Hari Ini Gubernur Lepas 1.071 JCH Maluku

Faisal Musaad | KABARTIMURNEWS.COM

KABARTIMURNEWS.COM,AMBON -  Sebanyak 1.071 Jamaah Calon Haji (JCH)  hari ini akan dilepas Gubernur Maluku Said Assagaff.

“Besok (hari ini), Pak gubernur akan memimpin langsung pelepasan 1.071 JCH asal Maluku,” kata Kepala Kantor Wilayah Kementerian Agama (Kemenag) Provinsi Maluku, Fesal Musaad usai pelepasan JCH Kota Ambon di Gedung Ashari, Rabu (18/7).

Dari jumlah kuota 1.090 JCH Maluku, yang dipastikan berangkat ke Tanah Suci hanya 1.071 orang.

Dari jumlah kuota haji, 19 JCH tidak diberangkatkan disebabkan kendala mutasi keluar, mutasi masuk dan meninggal dunia.

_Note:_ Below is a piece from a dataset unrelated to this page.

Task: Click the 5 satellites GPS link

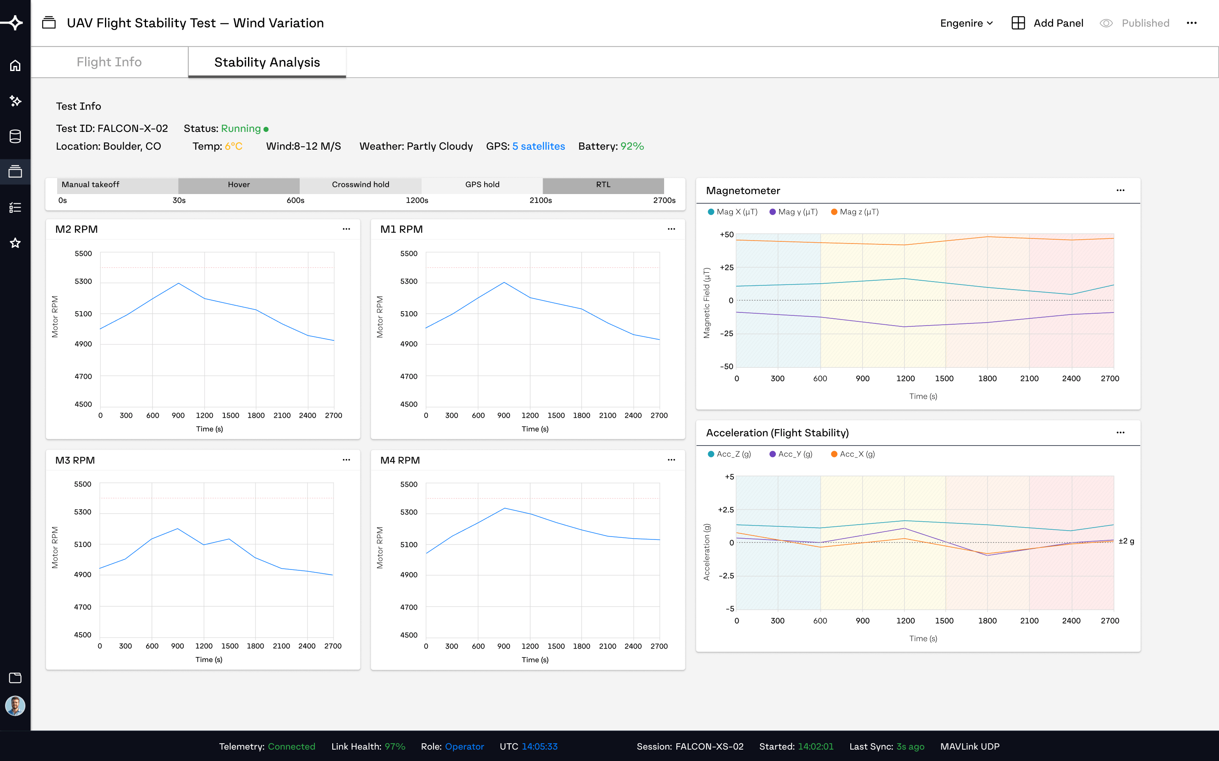Action: click(538, 146)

Mutasi keluar Maluku JCH sebanyak 17 orang, mutasi masuk 1 orang dan 2 JCH asal Kabupaten Buru meninggal dunia.

Meski begitu, lanjut Fesal, kuota JCH asal Maluku yang berangkat melebihi kuota 9 provinsi di Indonesia. “Meski ada yang tidak berangkat karena kendala tertentu, tapi kuota kita di Maluku melebihi sembilan provinsi di Indonesia,” ujar dia. Jatah JCH Maluku tahun ini mengalami peningkatan signifikan. Awalnya 576 JCH, meningkat menjadi 1.090 di musim haji 2018.

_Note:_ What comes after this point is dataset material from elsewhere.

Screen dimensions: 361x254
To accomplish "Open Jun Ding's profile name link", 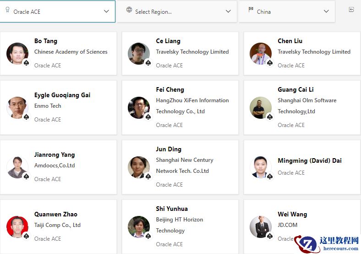I will click(x=169, y=149).
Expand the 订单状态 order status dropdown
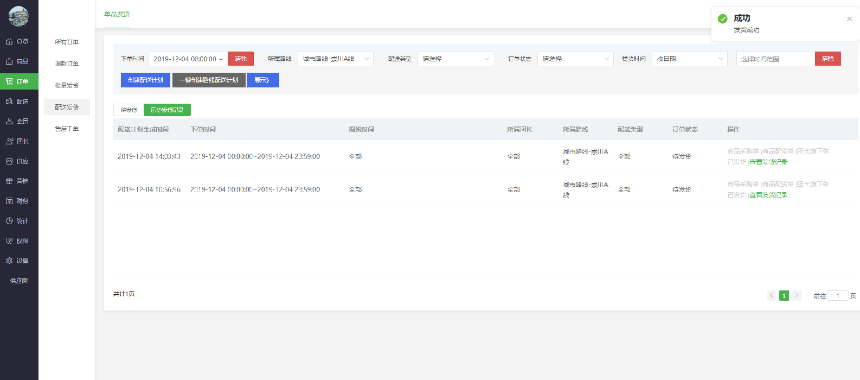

Dengan penambahan kuota haji, antrian panjang yang biasanya 23 tahun, berhasil diturunkan menjadi tujuh hingga delapan tahun. “Ini hasil yang cukup memuaskan. Dari angka kuota hingga antrian mengalami perubahan yang bagus,” tutupnya.

DAFTAR TUNGGU

Sementara itu, Kantor Kementerian Agama Kota Ambon mencatat daftar tunggu umat muslim yang akan menunaikan ibadah haji ke  Arab Saudi hingga sebanyak 4.000 orang atau jangka waktu mendapat jatah berangkat hingga 10 tahun ke depan.

“Prediksi kami 10 hingga 11 tahun ke depan itu, atas pertimbangan dengan kuota/jatah haji daerah ini yang sekarang berjumlah 368 orang,” kata Kepala Kantor Kementerian Agama Kota Ambon Rusdi Latuconsina usai pelepasan JCH Kota Ambon, kemarin.

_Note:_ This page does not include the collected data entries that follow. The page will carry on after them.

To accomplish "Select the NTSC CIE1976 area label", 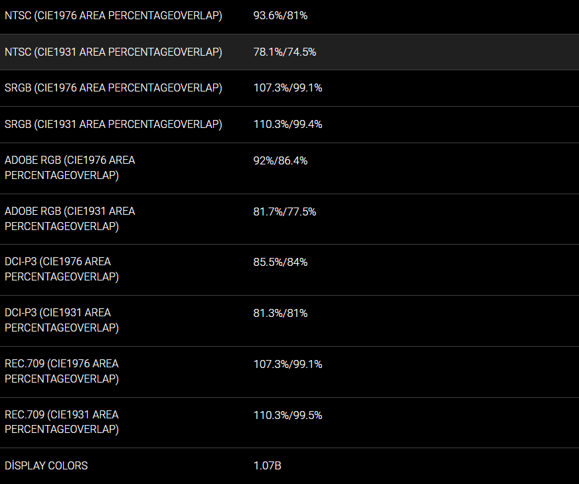I will pyautogui.click(x=114, y=15).
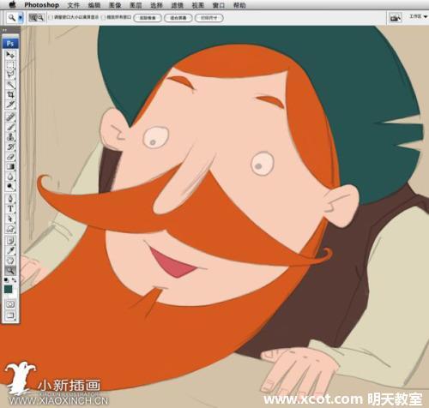Collapse the toolbox using double-arrow header
This screenshot has height=408, width=429.
pyautogui.click(x=4, y=30)

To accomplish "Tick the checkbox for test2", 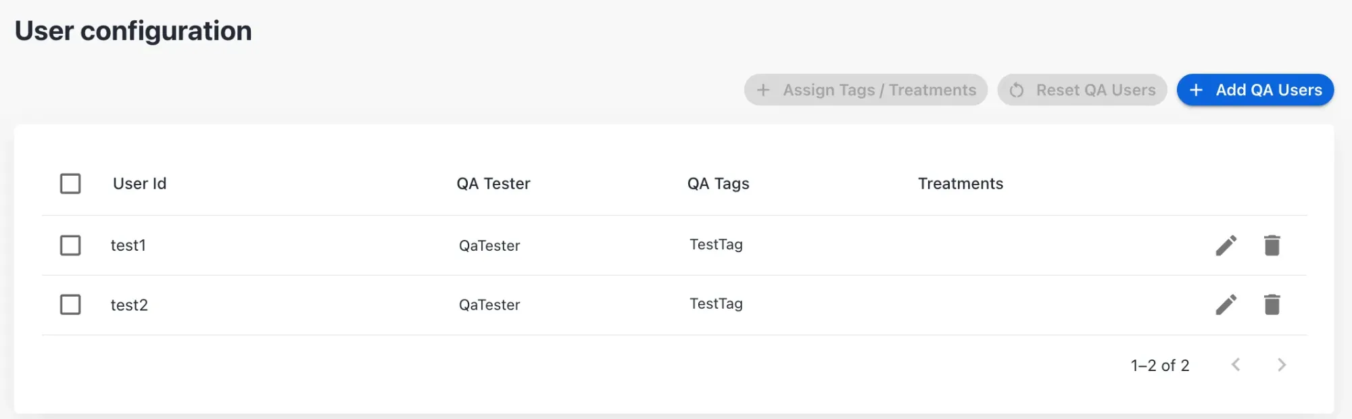I will click(70, 305).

JCH yang berangkat menunaikan rukun Islam kelima tahun ini kata Rusdi, telah mendaftar sejak tahun 2012. “Sekarang ini daftar tunggunya 4.000 orang. Mereka menunggu jadwal keberangkatannya 10 hingga 11 tahun,” ujarnya.

Belum lagi akan bertambah daftar tunggu tersebut, sebab setiap hari umat muslim di Kota Ambon mendaftar untuk menunaikan ibadah haji.

Kuota haji Kota Ambon dua tahun belakangan ini meningkat sehingga menurunkan daftar antrian. “Jika tidak ada penambahan kuota, daftar tunggu calon jamaah haji untuk Kota Ambon bisa 12 tahun baru bisa berangkat,” kata Rusdi.

JCH Kota Ambon musim hajin tahun 2018, tergabung dalam kelompok terbang (Kloter) 10 bergabung dengan Kabupaten Buru dan Kabupaten Maluku Barat Daya.

Jadwal keberangkatan menuju embarkasi Makassar pada 21-22 Juli 2018 menggunakan pesawat Garuda Indonesia.  Dari embarkasi Makassar, Kloter 10 akan diberangkatkan ke Arab Saudi 23 Juli 2018 pukul 23.00 WITA.